EXERCISE AIM — Look below for the lines from the one with "Toggle the Project tool window side tab" to the one with "You are a computer-use", and copy exactly those lines, both ends included.

------ TASK INPUTS ------

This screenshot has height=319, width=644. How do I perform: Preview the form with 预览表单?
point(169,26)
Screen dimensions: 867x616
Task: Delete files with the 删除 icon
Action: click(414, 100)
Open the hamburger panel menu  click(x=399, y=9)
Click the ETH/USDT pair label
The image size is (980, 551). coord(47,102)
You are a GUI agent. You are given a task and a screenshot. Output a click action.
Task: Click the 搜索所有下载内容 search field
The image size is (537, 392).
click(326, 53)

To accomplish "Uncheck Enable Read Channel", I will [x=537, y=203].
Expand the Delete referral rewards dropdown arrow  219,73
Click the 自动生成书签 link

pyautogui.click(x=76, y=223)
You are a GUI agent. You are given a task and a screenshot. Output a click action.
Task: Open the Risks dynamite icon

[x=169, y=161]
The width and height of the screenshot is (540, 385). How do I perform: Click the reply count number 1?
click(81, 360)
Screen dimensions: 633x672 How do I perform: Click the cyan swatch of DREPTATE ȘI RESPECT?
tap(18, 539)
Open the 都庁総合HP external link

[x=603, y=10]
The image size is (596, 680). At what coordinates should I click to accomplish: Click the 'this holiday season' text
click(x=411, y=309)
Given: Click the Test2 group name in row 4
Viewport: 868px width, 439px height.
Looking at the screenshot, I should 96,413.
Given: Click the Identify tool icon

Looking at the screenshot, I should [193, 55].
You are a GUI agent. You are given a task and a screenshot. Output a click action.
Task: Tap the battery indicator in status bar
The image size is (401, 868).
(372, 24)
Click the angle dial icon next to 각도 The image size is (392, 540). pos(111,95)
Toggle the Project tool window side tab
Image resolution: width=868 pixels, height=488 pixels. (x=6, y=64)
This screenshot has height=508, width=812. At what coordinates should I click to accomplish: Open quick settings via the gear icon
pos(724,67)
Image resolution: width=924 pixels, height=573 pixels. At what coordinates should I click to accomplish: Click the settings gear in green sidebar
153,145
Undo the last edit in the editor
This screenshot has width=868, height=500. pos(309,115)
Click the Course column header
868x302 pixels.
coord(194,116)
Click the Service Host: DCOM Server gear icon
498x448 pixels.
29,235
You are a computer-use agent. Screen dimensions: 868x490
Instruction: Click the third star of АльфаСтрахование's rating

------

ANSWER TO THE EXERCISE —
Toggle the Project tool window side tab
Image resolution: width=868 pixels, height=488 pixels. (x=6, y=64)
This screenshot has height=508, width=812. At what coordinates should I click to accomplish: Open quick settings via the gear icon
pos(724,67)
Image resolution: width=924 pixels, height=573 pixels. At what coordinates should I click to accomplish: Click the settings gear in green sidebar
153,145
Undo the last edit in the editor
This screenshot has width=868, height=500. pos(309,115)
Click the Course column header
868x302 pixels.
coord(194,116)
Click the Service Host: DCOM Server gear icon
498x448 pixels.
29,235
You are a computer-use agent. Screen dimensions: 868x490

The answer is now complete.